This is the biggest distraction for most people. How many times have you ‘just gone to check something’ and ended up disappearing down the social media rabbit holes?  Most of us are guilty of it, which is why for most it is much more productive to have set times of the day for checking and responding to your messages.  Only you know the demands of your business or clients.  For many VA’s, Community Managers and Social Media managers this is their biggest nemesis, and it takes a lot of self-discipline and resolve to stay focussed on their clients work.  One little hack I have found helps is to have a shortcut to their group/page on my desktop, and when carrying out tasks for them I only access Facebook that way.  It’s by no means easy and takes a lot of resolve, but you CAN do it!

9) Go one step further – mute your phone and remove it from your work area

If your phone is still too much of a distraction, and muting doesn’t help, go one step further, and remove it from your work area – in a drawer, in another room – whatever you need to do to remove the distraction.  Again if it is needed for family, then have set times when you check it.

:: GIVEN DATA ::
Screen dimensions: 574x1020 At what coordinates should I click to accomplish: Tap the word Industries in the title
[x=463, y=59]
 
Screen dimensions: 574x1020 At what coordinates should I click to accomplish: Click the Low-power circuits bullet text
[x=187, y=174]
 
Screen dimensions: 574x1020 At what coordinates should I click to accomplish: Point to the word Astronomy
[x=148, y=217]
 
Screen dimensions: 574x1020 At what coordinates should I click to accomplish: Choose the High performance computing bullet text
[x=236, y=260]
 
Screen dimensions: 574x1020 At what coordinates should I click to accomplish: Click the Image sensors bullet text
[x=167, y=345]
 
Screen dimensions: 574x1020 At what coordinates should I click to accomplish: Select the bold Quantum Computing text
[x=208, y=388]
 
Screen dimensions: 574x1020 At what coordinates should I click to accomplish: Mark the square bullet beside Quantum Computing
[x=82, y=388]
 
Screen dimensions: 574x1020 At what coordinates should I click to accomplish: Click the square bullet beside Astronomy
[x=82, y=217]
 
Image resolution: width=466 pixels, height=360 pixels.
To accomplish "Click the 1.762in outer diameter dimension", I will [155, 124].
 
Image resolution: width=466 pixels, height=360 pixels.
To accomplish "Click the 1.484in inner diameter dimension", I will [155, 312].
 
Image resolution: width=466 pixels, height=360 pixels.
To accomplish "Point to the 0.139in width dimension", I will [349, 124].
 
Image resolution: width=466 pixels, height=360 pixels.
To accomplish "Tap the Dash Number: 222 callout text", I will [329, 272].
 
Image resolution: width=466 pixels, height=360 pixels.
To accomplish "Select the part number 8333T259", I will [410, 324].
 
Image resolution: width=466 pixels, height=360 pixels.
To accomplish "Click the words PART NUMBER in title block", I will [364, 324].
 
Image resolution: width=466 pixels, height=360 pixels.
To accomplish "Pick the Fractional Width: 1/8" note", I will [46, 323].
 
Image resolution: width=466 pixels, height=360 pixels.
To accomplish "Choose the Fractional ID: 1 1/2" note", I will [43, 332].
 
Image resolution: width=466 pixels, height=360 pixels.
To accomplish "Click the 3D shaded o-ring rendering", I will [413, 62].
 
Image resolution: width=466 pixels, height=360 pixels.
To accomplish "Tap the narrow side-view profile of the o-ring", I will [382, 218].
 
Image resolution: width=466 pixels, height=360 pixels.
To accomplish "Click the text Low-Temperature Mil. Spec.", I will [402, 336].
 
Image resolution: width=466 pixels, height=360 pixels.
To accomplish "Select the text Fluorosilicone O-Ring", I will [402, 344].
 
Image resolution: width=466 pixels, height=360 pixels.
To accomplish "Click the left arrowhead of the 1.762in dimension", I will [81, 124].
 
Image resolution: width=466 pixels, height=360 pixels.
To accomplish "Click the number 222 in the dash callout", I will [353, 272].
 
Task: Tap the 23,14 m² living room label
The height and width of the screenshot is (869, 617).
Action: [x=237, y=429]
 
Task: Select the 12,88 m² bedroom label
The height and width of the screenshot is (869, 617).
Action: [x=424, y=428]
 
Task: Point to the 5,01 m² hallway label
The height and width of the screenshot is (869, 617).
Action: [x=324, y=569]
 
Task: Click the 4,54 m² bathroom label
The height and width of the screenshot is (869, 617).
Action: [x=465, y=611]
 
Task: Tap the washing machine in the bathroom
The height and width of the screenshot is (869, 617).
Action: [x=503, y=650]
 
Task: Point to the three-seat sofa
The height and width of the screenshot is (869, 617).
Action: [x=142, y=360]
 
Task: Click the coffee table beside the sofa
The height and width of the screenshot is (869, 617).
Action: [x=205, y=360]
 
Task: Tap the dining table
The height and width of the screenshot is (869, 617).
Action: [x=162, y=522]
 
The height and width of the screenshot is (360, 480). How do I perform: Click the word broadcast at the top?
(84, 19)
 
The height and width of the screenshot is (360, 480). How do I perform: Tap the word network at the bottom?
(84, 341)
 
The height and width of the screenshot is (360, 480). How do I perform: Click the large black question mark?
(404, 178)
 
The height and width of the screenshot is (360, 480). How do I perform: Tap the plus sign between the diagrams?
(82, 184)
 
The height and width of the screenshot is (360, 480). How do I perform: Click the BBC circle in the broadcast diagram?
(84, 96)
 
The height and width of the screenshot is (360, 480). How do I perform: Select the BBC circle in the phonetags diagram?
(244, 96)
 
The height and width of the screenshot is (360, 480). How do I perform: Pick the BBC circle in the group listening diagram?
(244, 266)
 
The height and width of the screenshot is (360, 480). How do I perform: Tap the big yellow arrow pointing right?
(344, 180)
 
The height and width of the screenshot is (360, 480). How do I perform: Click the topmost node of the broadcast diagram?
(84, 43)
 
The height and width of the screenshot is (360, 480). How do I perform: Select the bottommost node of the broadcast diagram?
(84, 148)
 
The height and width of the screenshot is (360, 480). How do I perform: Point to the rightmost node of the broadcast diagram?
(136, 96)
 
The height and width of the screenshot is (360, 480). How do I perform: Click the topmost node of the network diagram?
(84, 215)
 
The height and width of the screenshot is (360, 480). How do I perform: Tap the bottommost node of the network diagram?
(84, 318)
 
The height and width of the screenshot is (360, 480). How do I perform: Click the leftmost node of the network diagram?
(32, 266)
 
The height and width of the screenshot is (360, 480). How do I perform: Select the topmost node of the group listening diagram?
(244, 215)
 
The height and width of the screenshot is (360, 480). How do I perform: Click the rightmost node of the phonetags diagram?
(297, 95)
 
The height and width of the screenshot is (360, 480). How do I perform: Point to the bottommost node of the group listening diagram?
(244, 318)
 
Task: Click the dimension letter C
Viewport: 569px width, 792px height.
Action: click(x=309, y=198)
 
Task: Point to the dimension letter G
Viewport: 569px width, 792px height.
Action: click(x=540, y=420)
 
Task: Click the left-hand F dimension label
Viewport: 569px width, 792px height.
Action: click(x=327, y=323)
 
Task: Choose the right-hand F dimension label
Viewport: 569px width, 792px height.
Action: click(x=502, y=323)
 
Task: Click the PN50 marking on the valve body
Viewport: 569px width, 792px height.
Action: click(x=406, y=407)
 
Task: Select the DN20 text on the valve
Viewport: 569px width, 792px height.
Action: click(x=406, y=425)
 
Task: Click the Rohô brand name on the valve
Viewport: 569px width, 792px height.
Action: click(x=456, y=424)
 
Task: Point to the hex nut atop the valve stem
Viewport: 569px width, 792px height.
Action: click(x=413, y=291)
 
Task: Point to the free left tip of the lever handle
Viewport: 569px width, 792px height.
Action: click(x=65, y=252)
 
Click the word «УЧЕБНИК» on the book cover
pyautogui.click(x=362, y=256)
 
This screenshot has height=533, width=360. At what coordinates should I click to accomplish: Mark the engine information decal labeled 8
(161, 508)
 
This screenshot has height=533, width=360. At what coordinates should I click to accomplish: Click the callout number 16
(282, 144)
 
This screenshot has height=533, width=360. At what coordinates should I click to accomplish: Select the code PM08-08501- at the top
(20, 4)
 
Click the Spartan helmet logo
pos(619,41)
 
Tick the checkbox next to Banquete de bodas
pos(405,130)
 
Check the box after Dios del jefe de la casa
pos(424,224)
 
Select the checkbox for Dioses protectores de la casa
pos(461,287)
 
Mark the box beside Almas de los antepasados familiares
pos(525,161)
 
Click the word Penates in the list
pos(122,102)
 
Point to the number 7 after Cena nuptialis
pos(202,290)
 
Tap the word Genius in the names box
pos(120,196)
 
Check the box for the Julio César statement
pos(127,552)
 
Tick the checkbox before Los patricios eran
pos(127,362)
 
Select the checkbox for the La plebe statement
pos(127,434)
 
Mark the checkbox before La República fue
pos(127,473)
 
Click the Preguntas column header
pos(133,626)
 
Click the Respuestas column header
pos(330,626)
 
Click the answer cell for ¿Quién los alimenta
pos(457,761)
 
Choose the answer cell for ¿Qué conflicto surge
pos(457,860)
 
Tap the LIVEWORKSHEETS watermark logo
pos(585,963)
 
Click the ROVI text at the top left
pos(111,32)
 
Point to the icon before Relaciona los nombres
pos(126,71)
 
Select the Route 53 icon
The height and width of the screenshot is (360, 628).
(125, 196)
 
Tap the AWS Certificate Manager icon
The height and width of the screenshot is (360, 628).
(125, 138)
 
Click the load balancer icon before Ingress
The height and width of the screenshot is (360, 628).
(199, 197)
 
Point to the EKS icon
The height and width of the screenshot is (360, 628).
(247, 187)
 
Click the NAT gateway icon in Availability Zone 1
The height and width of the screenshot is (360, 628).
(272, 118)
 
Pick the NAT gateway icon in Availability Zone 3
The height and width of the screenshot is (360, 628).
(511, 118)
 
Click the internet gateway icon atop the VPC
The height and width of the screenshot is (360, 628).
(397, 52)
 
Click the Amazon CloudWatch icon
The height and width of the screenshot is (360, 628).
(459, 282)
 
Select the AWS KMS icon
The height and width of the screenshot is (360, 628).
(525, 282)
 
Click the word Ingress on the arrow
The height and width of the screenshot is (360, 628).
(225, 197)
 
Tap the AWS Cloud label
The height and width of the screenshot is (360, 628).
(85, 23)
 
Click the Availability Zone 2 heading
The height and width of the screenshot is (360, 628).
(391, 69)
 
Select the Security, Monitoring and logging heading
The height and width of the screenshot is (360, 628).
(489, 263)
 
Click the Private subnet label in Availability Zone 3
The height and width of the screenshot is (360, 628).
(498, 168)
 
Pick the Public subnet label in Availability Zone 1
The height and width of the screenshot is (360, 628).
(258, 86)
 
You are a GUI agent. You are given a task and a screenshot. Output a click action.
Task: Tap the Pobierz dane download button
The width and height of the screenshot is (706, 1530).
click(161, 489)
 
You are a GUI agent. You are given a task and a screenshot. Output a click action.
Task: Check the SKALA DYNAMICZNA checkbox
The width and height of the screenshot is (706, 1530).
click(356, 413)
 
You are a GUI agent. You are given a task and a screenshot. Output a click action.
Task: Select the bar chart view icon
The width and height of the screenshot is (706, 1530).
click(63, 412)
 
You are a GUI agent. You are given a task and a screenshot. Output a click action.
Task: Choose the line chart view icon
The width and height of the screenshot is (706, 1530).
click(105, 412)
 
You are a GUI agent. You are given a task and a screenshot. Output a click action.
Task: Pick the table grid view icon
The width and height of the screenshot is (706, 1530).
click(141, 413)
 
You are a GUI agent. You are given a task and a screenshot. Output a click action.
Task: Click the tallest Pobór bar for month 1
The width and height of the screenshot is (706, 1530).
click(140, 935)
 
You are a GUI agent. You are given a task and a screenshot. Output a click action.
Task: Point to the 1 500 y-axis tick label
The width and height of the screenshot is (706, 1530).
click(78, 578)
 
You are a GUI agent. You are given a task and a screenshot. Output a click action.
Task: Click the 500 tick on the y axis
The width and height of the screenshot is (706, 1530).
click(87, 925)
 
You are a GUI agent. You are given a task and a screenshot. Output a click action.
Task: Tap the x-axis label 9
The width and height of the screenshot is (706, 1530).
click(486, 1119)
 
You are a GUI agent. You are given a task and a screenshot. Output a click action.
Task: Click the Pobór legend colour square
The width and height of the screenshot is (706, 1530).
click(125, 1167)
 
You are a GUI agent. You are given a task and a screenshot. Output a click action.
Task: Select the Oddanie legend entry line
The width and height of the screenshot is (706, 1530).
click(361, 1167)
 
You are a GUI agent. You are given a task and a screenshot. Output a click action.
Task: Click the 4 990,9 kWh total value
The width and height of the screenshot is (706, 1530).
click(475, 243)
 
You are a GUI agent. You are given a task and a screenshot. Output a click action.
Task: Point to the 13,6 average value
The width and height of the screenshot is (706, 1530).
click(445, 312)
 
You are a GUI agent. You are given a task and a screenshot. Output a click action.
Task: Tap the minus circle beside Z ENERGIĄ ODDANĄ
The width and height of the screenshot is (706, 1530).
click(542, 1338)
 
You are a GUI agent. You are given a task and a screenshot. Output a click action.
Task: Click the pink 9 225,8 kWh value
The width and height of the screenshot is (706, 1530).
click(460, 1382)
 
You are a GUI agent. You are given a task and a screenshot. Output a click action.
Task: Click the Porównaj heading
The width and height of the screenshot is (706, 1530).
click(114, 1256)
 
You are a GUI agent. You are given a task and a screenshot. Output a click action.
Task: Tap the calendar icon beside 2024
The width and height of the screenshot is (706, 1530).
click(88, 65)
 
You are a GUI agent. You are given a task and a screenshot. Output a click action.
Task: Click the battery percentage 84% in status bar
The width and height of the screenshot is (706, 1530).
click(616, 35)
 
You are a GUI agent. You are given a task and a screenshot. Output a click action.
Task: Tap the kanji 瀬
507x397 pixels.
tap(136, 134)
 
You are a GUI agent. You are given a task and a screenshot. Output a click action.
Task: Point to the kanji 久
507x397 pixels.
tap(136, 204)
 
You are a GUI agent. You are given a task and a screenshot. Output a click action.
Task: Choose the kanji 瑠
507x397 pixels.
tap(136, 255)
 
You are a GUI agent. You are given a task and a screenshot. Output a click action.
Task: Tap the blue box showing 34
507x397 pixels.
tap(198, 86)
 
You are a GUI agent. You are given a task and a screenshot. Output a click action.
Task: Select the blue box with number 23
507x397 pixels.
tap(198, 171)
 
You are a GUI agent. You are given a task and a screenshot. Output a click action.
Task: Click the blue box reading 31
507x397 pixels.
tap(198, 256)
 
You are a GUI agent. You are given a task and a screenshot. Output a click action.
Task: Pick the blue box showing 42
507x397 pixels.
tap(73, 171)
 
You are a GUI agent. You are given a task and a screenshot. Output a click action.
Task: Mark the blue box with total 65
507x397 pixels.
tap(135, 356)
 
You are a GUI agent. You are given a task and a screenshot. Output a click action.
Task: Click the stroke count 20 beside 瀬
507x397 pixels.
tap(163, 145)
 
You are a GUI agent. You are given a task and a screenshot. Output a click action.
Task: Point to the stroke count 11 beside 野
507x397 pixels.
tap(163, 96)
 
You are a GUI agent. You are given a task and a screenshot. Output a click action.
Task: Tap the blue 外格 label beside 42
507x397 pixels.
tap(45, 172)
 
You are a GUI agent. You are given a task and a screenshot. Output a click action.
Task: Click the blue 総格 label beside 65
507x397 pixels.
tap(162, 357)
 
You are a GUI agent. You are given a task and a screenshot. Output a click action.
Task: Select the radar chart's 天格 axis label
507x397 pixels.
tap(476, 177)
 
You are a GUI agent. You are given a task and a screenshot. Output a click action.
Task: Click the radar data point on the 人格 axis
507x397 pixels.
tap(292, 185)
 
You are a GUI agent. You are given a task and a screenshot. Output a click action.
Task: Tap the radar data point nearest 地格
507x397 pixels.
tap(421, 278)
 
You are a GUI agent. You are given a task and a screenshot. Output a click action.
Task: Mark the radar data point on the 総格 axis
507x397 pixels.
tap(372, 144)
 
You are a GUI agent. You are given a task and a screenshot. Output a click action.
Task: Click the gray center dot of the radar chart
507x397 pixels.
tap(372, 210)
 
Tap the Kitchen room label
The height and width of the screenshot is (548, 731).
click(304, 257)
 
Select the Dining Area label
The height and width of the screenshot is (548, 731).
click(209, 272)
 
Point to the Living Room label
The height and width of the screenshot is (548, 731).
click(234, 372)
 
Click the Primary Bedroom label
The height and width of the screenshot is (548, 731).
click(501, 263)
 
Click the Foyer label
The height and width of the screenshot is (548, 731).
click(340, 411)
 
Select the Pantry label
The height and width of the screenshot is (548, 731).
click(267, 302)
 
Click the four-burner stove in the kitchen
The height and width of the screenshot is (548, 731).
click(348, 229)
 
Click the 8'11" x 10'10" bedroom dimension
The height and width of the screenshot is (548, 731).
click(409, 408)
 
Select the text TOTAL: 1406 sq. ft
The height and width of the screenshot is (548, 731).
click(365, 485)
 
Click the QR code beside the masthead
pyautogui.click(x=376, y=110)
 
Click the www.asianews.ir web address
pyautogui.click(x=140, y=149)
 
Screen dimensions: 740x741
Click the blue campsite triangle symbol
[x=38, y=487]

:: ASSIGNMENT ::
Summarize the passage on distractions at work in two sentences.

:: THE ANSWER ::
Going to check something often ends in social media rabbit holes, so for most people it is more productive to set times of the day for checking and responding to messages, and staying focused on client work takes self-discipline and resolve. If muting a phone doesn't stop the distraction, it should be removed from the work area, with set times for checking it if it is needed for family.